To see where QCD starts to differ from the behavior of EM fields, we might begin by looking at the classical field. A search brings up [question 339978] and [question 360061] but no answer is found there. With the usual [QCD Lagrangian] definition: $$\begin{align} \mathcal L_{\text{QCD}} &= \bar\psi(i{\large \not}D-m)\psi -{ \frac{_1}{^4}} G^a_{\mu\nu}G_a^{\mu\nu} \\[6pt] D_\mu &= \partial_\mu - i g\ T_a A_\mu^a \\[6pt] G^a_{\mu\nu} &= \partial_\mu A_\nu^a - \partial_\nu A_\mu^a + g f_{abc} A_\mu^b A_\nu^c \end{align}$$ we can use Euler-Lagrange, $ {\small \partial_\mu}\frac{{\large \delta} \mathcal L}{{\large \delta}\partial_\mu A_\nu^a} = \frac{{\large \delta} \mathcal L}{{\large \delta} A_\nu^a} $, to find field equations: $$ \partial_\mu G^{\mu\nu}_a = J^\nu_a + g f_{abc} G^{\nu\rho}_b A_\rho^c $$ where $J$ is the source current from the matter field only (the second term shows how the field also acts as its own source). My question is: what goes wrong if I assume that the matter field gives us only static color charge density of one kind, say $a=1$? So the only component of the source current is $J^0_1$. It seems that we then get exactly the Coulomb solution for the color-electric field $G_1^{\,0i}$ with $i=1..3$, and we can even express it simply using an electrostatic potential: $$ V \equiv A_0^1, \quad\text{with}\ \ \nabla^2 V = -J^0_1, \ \ E_i^1 \equiv G_{i0}^1= -\nabla_i V, \quad\text{etc.}$$
As long as there is only a component of $A$ for one value of the $SU(3)$ index, the terms $f_{abc} A_\mu^b A_\nu^c$ will always be $0$ because the structure constants $f_{abc}$ are antisymmetric. So we get ordinary electrostatics back and there is no confinement! (Likewise, if we would make it non-static, we would get electrodynamics back if there are only the components $J^\mu_1$.)

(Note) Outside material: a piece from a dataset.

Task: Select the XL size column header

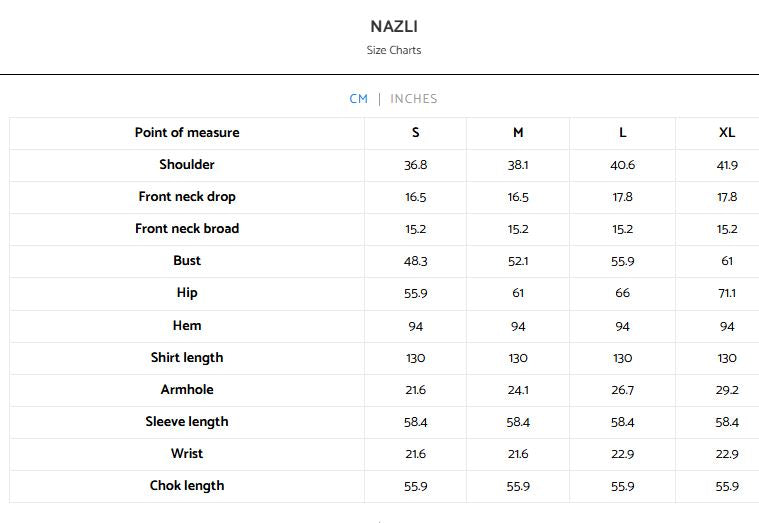Action: 727,132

Is this perhaps impossible because the fermion field can never create a charge density $\bar\psi \,T_a\,\psi$ for only one value of $a$? If $\psi$ is in the ${\bf 3}$ representation of $SU(3)$ that seems plausible, since it has only 3 (complex) degrees of freedom and can never create any arbitrary point in the 8-dimensional space of $SU(3)$ generators. But what about the ${\bf 8}$ or the other higher representations? Or is there something else we have to change? Do we have to go to QM? The question then seems to become: what is the simplest (but not simpler) analysis that we can use to see confinement.